O governo Lula recuou e abriu diálogo para buscar alternativas ao aumento do IOF (Imposto sobre Operações Financeiras). A sinalização foi dada pelo secretário-executivo do Ministério da Fazenda, Dario Durigan, em entrevista coletiva nesta quarta-feira (28), ao lado de representantes da Febraban (Federação Brasileira de Bancos) e de grandes monopólios de bancos do país.
Segundo Durigan, a Fazenda está disposta a revisar o decreto, avaliar mudanças e analisar os impactos do aumento do IOF nas operações de crédito.
“Estamos sempre abertos a discutir com a sociedade. Na própria quinta-feira nós fizemos uma correção no texto do decreto, antecipando eventuais problemas que poderiam ter na abertura do mercado na sexta-feira”, disse.
Durigan explicou que o Ministério da Fazenda apresentou as premissas que embasaram a proposta de aumento do IOF ao presidente Lula, mas afirmou que as conversas com diferentes setores, como a Febraban, estão em curso para buscar soluções. A medida, que gerou reação de entidades empresariais, pode ter impactos significativos no crédito e no mercado financeiro.

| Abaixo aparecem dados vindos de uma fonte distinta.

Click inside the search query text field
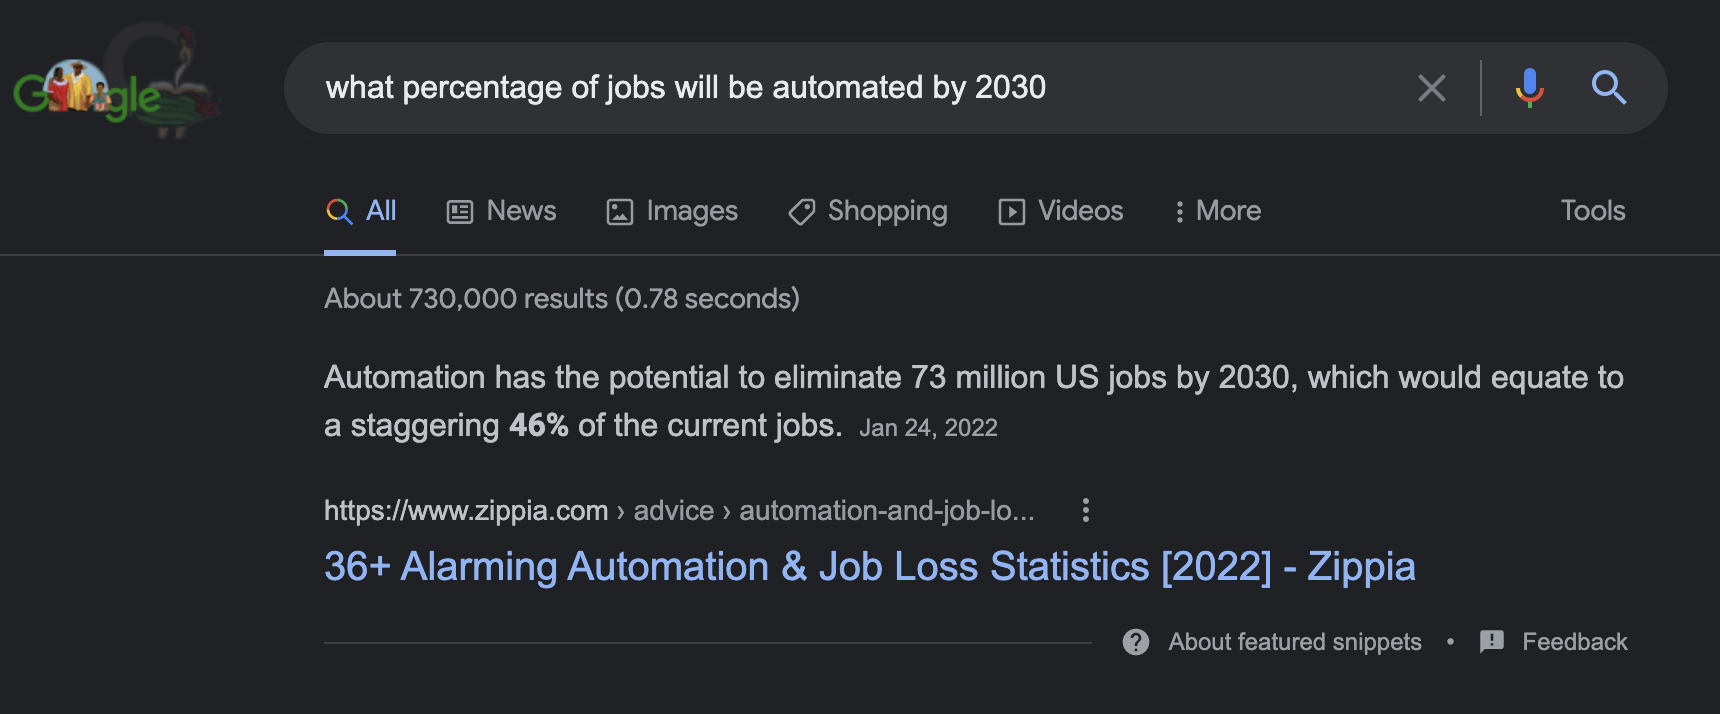The height and width of the screenshot is (714, 1720). click(x=850, y=88)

Entre os presentes na reunião estavam nomes de peso do setor bancário, como Isaac Sidney (presidente da Febraban), Milton Maluhy Filho (Itaú Unibanco), Marcelo Noronha (Bradesco), Mario Leão (Santander Brasil) e Roberto Sallouti (BTG Pactual).
Durigan admitiu que o aumento do IOF está baseado em justificativas regulatórias, mas reconheceu que há impactos fiscais relevantes.
“Qualquer alteração no decreto terá efeito no contingenciamento de R$ 20,7 bilhões e no bloqueio de R$ 10,6 bilhões feito pelo governo”, afirmou.
O secretário reforçou que o diálogo com o setor bancário e outras entidades empresariais continuará, e que o governo está analisando as alternativas apresentadas pela Febraban e pelo próprio ministério para evitar o aumento isolado do IOF.